My mom found an article the other day that talked about the healthy benefits of crying. We all know that a good cry or laugh is healthy, but they listed different types of tears, especially the emotional tears which help flush out stress hormones. I was able to think of this article during my little episode today and knew it was a good thing to get this all out.

8 thoughts on “Leftovers

  1. I wouldn’t worry too much about not having a balcony. You made the right choice, staying where it’s comfortable for you. And you’re saving money.

    It’s good to release emotions. It’s unhealthy to keep it all bottled up. So a good cry is good. I do at funerals. And it’s good to laugh, too–eh, when it’s appropriate at funerals, too :)

  2. haha! I know I mentioned Skittles missing the balcony in my comment at the time. Please don’t hate me!!!

    I know that crying is good, in the sense that you don’t want to bottle that stuff up…but I know when I had my crying thing last week, it can be kind of awful at the time too.
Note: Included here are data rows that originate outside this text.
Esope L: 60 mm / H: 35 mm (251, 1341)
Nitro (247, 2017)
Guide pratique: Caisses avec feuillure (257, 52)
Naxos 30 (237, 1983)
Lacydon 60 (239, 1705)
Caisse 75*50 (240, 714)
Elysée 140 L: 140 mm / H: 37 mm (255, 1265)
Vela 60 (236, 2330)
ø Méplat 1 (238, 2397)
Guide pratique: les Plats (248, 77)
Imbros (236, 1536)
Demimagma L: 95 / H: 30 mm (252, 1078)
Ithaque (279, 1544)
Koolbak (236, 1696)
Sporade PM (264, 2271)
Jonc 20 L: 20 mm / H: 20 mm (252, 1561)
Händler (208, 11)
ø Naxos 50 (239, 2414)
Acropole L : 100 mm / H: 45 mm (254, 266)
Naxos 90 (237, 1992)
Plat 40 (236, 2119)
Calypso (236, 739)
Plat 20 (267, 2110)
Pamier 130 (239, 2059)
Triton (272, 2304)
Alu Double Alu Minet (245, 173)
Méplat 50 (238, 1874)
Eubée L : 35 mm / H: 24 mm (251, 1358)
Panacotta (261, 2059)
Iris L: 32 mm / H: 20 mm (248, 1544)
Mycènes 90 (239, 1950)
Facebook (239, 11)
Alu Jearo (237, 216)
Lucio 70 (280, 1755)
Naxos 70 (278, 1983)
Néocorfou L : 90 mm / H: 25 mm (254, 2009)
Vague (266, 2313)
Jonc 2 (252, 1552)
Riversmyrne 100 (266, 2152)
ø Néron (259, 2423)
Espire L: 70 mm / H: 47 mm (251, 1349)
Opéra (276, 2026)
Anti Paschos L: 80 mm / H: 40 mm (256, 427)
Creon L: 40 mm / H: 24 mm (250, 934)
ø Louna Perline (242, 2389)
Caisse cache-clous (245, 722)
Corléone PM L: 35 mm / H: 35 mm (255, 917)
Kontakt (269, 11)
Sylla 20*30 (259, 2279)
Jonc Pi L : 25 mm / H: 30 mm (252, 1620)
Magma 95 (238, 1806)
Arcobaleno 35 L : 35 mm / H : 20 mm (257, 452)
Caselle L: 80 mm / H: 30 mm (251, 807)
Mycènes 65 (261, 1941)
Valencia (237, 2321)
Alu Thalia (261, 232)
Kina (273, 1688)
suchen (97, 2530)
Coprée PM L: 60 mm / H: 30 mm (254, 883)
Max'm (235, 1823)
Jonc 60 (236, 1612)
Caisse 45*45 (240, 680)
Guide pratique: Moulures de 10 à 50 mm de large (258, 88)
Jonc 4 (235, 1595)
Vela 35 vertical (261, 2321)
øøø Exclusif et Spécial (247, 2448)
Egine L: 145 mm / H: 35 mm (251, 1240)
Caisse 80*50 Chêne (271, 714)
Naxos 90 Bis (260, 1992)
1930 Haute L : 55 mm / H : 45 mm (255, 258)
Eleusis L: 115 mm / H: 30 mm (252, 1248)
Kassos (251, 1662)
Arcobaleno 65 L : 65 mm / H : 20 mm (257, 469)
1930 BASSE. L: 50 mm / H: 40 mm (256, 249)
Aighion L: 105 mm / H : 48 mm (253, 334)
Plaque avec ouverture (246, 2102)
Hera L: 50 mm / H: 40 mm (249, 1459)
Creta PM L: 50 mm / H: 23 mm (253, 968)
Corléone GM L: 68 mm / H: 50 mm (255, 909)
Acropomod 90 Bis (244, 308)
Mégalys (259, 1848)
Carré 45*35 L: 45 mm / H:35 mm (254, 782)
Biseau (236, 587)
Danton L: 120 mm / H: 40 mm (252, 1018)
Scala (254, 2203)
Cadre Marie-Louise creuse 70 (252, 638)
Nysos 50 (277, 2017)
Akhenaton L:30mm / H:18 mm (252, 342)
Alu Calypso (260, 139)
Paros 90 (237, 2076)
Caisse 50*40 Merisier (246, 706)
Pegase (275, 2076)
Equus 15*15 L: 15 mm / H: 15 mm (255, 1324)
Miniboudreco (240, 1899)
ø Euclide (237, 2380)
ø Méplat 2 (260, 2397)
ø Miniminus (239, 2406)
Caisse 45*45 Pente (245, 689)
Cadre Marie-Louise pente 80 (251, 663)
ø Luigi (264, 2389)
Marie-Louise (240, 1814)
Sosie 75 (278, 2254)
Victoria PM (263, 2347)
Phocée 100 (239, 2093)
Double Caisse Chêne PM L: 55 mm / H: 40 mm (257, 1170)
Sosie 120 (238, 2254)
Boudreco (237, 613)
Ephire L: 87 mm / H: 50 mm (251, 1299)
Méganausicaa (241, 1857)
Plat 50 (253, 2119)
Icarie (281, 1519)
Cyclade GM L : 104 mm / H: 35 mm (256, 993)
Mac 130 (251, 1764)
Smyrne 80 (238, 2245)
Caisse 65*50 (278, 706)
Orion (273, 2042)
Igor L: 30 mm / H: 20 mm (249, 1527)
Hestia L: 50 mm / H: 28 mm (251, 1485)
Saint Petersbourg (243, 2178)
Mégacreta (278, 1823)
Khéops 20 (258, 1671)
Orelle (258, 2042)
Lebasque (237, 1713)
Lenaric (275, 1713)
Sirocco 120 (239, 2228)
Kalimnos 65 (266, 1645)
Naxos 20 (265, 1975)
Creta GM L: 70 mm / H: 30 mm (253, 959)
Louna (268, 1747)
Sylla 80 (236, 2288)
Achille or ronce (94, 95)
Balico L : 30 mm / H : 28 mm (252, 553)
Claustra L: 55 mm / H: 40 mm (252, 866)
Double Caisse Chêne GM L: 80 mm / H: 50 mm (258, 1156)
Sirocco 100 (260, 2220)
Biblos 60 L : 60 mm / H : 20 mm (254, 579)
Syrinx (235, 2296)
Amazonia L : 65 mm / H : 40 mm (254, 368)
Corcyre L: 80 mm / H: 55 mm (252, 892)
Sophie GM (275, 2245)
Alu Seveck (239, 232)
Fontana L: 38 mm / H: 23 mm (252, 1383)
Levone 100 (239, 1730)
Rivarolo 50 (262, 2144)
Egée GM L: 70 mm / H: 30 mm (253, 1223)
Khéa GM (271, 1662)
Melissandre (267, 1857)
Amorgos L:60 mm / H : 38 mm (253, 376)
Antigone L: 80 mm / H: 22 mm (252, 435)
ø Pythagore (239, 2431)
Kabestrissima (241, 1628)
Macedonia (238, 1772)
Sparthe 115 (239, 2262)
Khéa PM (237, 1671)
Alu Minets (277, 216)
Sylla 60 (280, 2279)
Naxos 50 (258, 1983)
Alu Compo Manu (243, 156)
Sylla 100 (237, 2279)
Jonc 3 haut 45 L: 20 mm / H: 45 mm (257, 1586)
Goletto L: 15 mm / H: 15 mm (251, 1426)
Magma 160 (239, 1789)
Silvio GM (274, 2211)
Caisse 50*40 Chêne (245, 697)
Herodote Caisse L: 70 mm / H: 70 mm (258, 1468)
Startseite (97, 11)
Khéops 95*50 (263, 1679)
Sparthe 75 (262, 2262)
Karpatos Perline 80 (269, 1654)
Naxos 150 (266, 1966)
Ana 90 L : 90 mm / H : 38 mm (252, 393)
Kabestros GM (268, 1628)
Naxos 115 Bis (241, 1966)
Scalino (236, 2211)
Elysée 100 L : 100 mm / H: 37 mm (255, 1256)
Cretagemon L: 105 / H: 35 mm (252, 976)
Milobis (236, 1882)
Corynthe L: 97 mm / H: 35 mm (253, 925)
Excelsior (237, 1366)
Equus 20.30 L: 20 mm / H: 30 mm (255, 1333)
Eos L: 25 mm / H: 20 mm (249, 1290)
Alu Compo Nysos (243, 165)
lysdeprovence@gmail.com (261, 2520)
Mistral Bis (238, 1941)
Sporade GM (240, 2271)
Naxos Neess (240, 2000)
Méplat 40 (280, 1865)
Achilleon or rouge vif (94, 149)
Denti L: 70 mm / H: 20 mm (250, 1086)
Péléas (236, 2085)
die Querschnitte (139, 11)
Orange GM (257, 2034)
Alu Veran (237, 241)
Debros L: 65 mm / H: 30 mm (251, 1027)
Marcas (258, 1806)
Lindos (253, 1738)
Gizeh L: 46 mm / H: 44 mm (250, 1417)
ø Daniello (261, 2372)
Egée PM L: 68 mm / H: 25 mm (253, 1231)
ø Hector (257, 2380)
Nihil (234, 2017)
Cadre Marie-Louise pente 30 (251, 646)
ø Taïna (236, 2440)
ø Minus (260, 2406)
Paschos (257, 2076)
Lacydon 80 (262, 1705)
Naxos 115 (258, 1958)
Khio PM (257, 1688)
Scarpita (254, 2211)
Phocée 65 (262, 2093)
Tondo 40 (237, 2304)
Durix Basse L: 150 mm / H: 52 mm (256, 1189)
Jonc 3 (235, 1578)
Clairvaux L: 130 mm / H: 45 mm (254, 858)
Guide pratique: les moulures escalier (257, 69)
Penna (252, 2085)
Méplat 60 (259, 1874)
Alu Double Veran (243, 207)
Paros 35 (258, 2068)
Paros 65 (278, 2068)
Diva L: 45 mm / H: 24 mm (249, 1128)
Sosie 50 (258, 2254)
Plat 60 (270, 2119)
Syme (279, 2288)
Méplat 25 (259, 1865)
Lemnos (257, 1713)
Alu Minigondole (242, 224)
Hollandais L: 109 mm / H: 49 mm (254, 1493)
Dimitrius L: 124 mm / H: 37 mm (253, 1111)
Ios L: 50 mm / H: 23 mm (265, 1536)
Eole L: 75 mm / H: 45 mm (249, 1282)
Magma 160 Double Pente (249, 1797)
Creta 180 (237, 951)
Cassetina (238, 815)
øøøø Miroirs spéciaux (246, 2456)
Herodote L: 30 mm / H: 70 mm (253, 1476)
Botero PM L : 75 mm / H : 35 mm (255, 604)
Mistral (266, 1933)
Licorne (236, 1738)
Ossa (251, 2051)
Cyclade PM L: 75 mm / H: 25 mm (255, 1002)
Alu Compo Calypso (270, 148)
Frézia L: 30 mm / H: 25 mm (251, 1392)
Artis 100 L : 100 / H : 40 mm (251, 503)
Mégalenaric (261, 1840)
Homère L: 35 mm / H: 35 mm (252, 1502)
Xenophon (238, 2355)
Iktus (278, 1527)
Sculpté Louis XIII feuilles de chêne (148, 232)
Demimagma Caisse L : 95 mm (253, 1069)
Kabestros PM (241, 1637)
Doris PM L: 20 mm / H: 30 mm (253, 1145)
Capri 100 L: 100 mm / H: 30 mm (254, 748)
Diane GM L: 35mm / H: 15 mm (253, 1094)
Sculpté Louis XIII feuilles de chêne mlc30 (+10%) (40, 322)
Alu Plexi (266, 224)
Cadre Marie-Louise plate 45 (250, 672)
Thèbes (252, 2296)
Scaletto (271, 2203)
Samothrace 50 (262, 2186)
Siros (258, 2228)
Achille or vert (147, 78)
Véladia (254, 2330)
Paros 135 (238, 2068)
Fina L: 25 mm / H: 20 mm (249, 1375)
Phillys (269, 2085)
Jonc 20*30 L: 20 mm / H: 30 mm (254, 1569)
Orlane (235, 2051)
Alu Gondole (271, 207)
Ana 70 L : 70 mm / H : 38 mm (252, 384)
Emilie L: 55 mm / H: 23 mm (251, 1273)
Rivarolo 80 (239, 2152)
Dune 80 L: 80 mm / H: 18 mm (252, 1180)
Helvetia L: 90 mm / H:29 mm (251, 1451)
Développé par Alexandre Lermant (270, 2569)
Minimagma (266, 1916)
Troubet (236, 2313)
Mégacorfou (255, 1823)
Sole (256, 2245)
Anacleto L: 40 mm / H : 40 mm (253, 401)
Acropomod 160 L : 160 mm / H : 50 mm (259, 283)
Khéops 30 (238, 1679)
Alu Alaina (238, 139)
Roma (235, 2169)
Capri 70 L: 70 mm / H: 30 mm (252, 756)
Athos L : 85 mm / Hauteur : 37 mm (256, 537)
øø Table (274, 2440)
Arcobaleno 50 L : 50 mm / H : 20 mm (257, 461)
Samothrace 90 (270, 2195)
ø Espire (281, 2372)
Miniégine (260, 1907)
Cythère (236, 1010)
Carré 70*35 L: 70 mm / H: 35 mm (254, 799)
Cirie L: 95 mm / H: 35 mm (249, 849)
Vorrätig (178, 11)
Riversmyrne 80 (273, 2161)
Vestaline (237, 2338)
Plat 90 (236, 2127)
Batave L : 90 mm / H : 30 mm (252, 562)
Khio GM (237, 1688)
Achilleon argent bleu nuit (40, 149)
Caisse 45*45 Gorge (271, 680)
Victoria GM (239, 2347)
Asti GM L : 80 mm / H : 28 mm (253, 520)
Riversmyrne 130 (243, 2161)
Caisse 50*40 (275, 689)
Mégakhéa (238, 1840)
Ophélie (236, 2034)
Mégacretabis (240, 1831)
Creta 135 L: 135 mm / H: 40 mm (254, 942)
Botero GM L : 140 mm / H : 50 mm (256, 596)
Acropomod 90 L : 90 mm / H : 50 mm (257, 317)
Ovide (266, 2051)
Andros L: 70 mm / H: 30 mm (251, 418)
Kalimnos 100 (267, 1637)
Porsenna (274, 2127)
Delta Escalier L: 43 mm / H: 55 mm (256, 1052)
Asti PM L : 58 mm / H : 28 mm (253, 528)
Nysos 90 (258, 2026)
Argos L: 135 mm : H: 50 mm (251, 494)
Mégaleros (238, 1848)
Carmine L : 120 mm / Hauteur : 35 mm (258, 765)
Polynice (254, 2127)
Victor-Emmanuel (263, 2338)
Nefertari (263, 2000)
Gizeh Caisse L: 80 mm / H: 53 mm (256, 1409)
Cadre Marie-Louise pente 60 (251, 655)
I hope it did make you feel better.

  3. Churlita: Thank you, yeah, if I bottle it up, things would be much worse.

    Laura B.: I could never hate you! I imagine she will miss the balcony, but she seems to be adapting. Loves to look out the window in my bedroom.

    The crying can be frustrating when it happens at work and I can’t seem to stop it. Thankfully that rarely happens.

    Seb: I used to throw stuff a lot when I was frustrated. Scared the cat too much.